В Мальме в отеле «Хилтон» я на последнем этаже, на самом верху, поселился. Откуда, как портье сказал, чуть ли не вся Европа видна. Ну или вся Дания. Во всяком случае, Копенгаген. Откуда швед наркоту возил…
Глядя утром на Европу, которую из–за тумана не было видно, я прикидывал, как мне половчей со шведом обойтись. Чтобы исчез, как туман.
Ничего дельного не приходило. Спустившись в ресторан позавтракать, я позвонил Наташе. Она сказала про посланца из Питера, который едет в Мальме. С которым она договорилась встретиться завтра в шесть вечера около отеля «Хилтон».
Ты думаешь, как сделать так, чтобы кто–то исчез. А кто–то думает, как сделать так, чтобы исчез ты. Жизнь идет, все нормально.
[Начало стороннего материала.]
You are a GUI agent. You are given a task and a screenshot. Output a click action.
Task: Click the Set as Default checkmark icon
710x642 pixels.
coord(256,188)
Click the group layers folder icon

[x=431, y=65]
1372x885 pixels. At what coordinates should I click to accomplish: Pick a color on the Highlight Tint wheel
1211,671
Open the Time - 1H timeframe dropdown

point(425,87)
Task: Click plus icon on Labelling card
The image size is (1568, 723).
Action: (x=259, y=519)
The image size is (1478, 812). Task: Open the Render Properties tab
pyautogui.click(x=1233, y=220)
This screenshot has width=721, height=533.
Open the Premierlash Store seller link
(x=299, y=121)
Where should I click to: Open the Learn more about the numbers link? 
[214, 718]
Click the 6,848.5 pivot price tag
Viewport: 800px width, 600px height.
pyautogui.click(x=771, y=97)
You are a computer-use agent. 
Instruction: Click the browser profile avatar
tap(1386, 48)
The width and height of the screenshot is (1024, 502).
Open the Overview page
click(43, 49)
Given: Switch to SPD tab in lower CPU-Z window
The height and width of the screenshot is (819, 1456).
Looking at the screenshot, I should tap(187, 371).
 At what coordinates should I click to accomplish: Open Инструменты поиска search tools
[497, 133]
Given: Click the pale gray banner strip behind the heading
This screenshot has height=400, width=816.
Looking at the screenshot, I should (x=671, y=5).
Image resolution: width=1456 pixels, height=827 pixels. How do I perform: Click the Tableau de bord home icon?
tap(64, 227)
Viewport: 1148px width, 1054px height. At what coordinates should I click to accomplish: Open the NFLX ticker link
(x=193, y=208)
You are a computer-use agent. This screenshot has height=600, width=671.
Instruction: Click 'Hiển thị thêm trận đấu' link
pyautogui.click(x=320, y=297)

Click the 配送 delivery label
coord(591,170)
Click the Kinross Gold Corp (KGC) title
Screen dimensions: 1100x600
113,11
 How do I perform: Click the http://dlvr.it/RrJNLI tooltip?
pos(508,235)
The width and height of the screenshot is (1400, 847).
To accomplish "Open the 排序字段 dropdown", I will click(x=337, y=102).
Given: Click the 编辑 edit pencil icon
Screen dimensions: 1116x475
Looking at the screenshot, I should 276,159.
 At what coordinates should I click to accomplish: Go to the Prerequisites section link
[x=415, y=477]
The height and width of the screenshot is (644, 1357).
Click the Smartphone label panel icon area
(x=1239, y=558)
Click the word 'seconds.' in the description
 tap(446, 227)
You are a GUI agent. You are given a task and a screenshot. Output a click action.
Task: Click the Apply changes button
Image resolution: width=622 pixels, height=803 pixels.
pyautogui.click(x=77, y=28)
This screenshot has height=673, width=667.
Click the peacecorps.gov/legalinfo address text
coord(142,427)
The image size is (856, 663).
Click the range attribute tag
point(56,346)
За соседний стол, притащив две полные тарелки рыбы и мяса, парень худощавый присел, к нему официант подошел и стал спрашивать, в каких тот апартаментах живет? Не потому, думаю, спрашивать стал, что парень гору еды набрал, а потому, что не выглядел здешним постояльцем. Не похоже было, что он спустился из своих апартаментов на завтрак в ресторане отеля «Хилтон». Даже куртку заношенную, очевидно из секонд–хенда, не снял. Бродяга.
Он назвал официанту номер комнаты — одной из самых дорогих в отеле. Из которой чуть ли не вся Европа видна. Официант не поверил и пошел уточнять… Поглядывая по сторонам, парень выбирал момент, чтобы убежать.
Не назвал бы он номер — пускай бы бежал. Но он назвал, и номер этот был написан на моей гостевой визитке. На той, которую вчера выдал мне портье.
Меня настораживают любые, а тем более такие совпадения. У каждого свой опыт — и у меня свой. С такой работой, как у меня, я убедился: если хочешь живым быть, не допускай мысли, что случайное происходит случайно. Чем–то оно вызвано. Ищи чем. И как можно скорее ищи, потому что можешь не успеть.
Парень встал, я бросил через стол: «Сиди!..» Он перепугался от неожиданности, хоть и не очень. Снова сел и, что меня удивило, стал есть.
Когда официант вернулся с молодчиком из службы безопасности, я подозвал их и сказал, что живу в названном номере, а за соседним столом завтракает мой гость, за которого я плачу. И показал официанту визитку…
Никто у меня не спросил: почему мой гость завтракает за соседним столом? Если платят, то пусть завтракает за соседним. Может, так принято у нас — по отдельности завтракать, чтобы с самого утра друг друга не раздражать.